Street gang based in Chicago, IL

The Black Disciples (often abbreviated as the BD's) is an African American street gang that originated in Chicago, Illinois.

== History ==
In 1958, a group of pre-teens and teenagers from the Hyde Park, Englewood, and Kenwood areas of Chicago formed an organization known as the "Devil's Disciples". The founding members included David Barksdale (1947–1974), Richard Strong, Mingo Shread, Prince Old Timer, Kilroy, Leonard Longstreet, and Night Walker, among others. By the beginning of 1961, David Barksdale, also known as "King David," took sole leadership of the Devil’s Disciples, and appointed different members to oversee various areas within the neighborhoods.

Barksdale's goal was to claim small gangs around the area, and turn them into factions of the Disciples.

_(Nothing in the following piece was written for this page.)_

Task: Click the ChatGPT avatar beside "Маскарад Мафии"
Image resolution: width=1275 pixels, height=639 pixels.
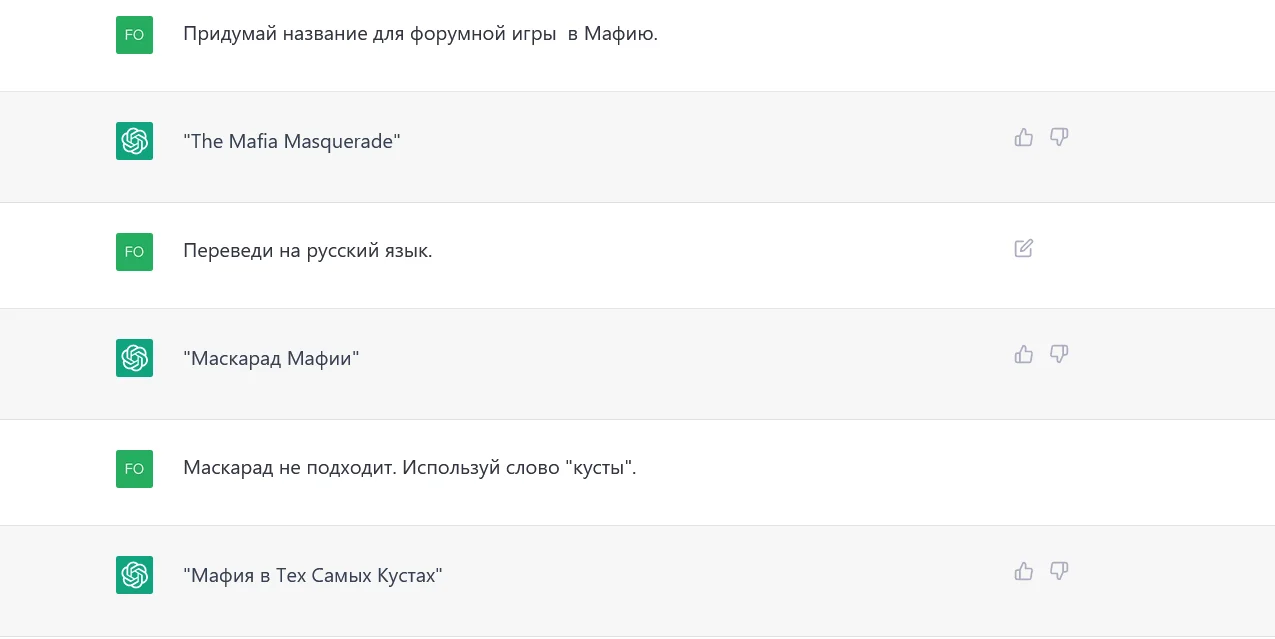Action: 134,357
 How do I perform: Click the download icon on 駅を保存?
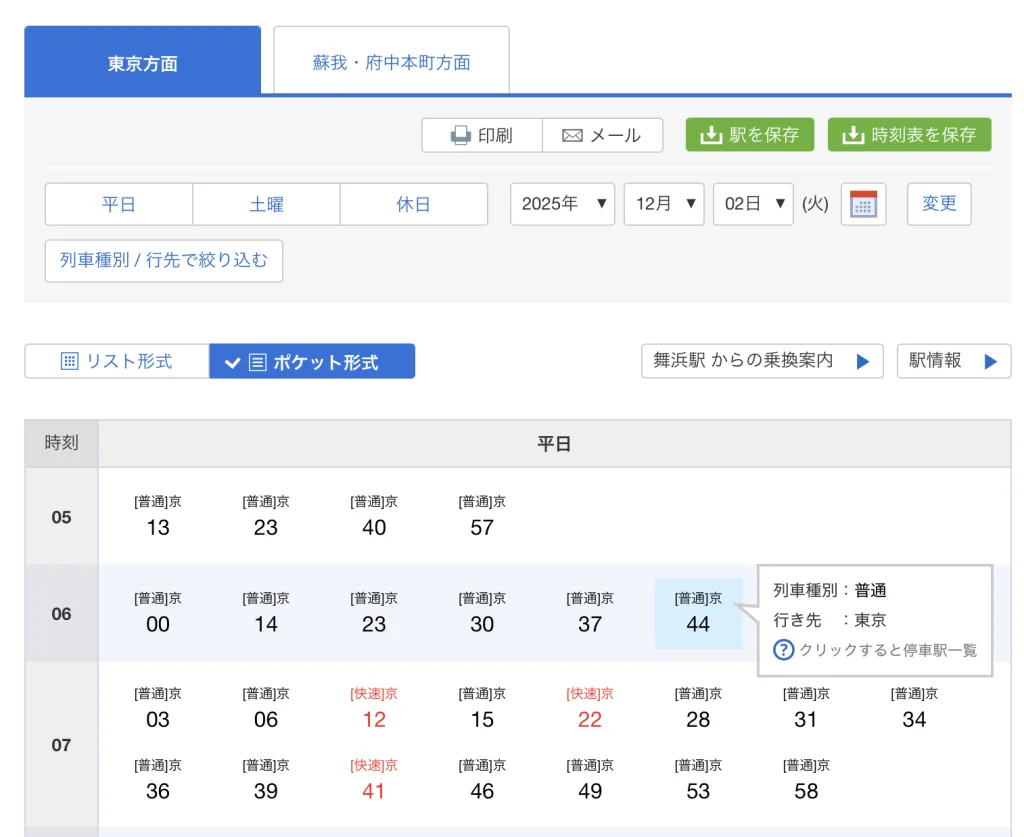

In 1966, in order to help increase recruitment and counteract threats from other gangs, David Barksdale created the "Black Disciples Nation," which helped boost recruitment numbers into the thousands.

In 1969, Larry Hoover, the leader of the rival gang Supreme Gangsters agreed to a merger with Barksdale to create a unified gang called the "Black Gangster Disciples Nation."

Soon after the alliance was formed, Larry Hoover and one member were charged and convicted for the murder of another member, and both received a life sentence in prison. This left Barksdale in charge of the gang, until he later died due to kidney complications on September 2, 1974.

After Barksdale's death, ideological differences led to the creation of two rival distinct factions: the “Gangster Disciples” and the "Black Disciples".

A member named Mickey Bull took over the Black Disciples, and made peace with the Gangster Disciples. Bull's leadership brought about a temporary lull in the violence, until his murder by the Gangster Disciples in August 1991. In response, three Gangster Disciples were killed by the Black Disciples on August 7, 1991. This would lead to a intensity in the rivalry between 1991 and 1994 until gang leader Marvell Thompson's leadership led to an ease of tension.

== Murder of Yummy ==

In 1994, 11-year-old member Robert "Yummy" Sandifer shot and killed a 14-year-old female pedestrian, Shavon Dean, with a 9mm semiautomatic pistol by mistake.

The gang leader sent out teenaged brothers Derrick and Cragg Hardaway to get rid of Yummy. The brothers lured Yummy into an underpass, and shot him twice in the back of his head. The two were later convicted of murder.

This incident brought unwanted local and national news attention to the Black Disciples, despite efforts to cover up the gang's involvement.

== Gang structure ==
In 1974, the Black Disciples had over 300 sets, with around 30 to 40 members in each set.